Le problème, si Donald Trump venait à être élu, ce serait, bien entendu, son insondable vulgarité (l’Amérique a vu bien des choses, mais pas encore un président évoquant la taille de son pénis lors d’un débat télévisé).

Ce serait sa haine pathologique des femmes (ne recommanda-t-il pas, naguère, dans une conversation avec l’architecte Philip Johnson rapportée par New York Magazine, de « les traiter comme de la merde » ? et ne les considère-t-il aujourd’hui, quand elles ont le visage d’une journaliste qui le bouscule, comme des créatures répugnantes qui « ont du sang qui sort de leur je ne sais où» ?

Ce serait le racisme déchaîné, sans tabou, qui inspire à cet homme – qui eut longtemps, à en croire sa première épouse, citée par Vanity Fair, un recueil de discours de Hitler en guise de livre de chevet – ses sorties contre les Noirs (forcément «paresseux»), les Hispaniques (généralement «violeurs») ou les musulmans (nécessairement «informés», donc coupables, des tueries d’Orlando ou de San Bernardino).

Ce serait l’antisémitisme à peine mieux contrôlé qui ressort de tel propos de table (The Washington Post, 20 juillet 2015) sur le fait qu’il ne veut voir gérer son argent que par des «petits mecs à kipa » ; de tel tweet insistant (24 avril 2013) sur les origines juives du journaliste Jon Stewart; ou de telle apostrophe, en décembre 2015, à la Republican Jewish Coalition: « vous n’allez pas vouloir me soutenir, car je ne veux pas de votre argent! »

Et je ne parle même pas de l’inculture politique crasse qui lui fait ignorer, dans un débat interne à son parti, le nombre d’articles dans la Constitution américaine ou le sens, à quelques jours du vote, du mot Brexit…

Car le pire du pire, le problème le plus sérieux et le handicap le plus préoccupant pour un homme qui aspire à devenir le chef de la première puissance mondiale, c’est encore le catalogue d’idées simples, voire simplistes, qui semblent lui tenir lieu de vision géopolitique.

§ **DONNÉES FOURNIES**
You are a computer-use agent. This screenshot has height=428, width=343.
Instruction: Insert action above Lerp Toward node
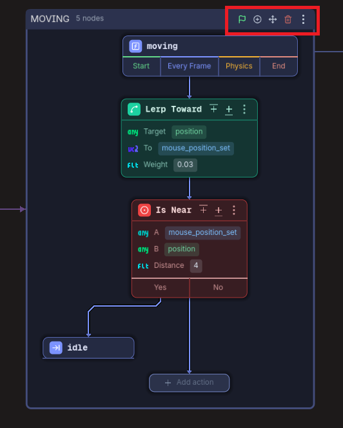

§ **ÉNONCÉ DU PROBLÈME**
Recopiez le passage du texte sur Donald Trump qui s'ouvre sur les mots « Ce serait le » et se termine par « de San Bernardino). », en substituant « Latino-Américains » à « Hispaniques ».

§ **EXERCICE CORRIGÉ**
Ce serait le racisme déchaîné, sans tabou, qui inspire à cet homme – qui eut longtemps, à en croire sa première épouse, citée par Vanity Fair, un recueil de discours de Hitler en guise de livre de chevet – ses sorties contre les Noirs (forcément «paresseux»), les Latino-Américains (généralement «violeurs») ou les musulmans (nécessairement «informés», donc coupables, des tueries d’Orlando ou de San Bernardino).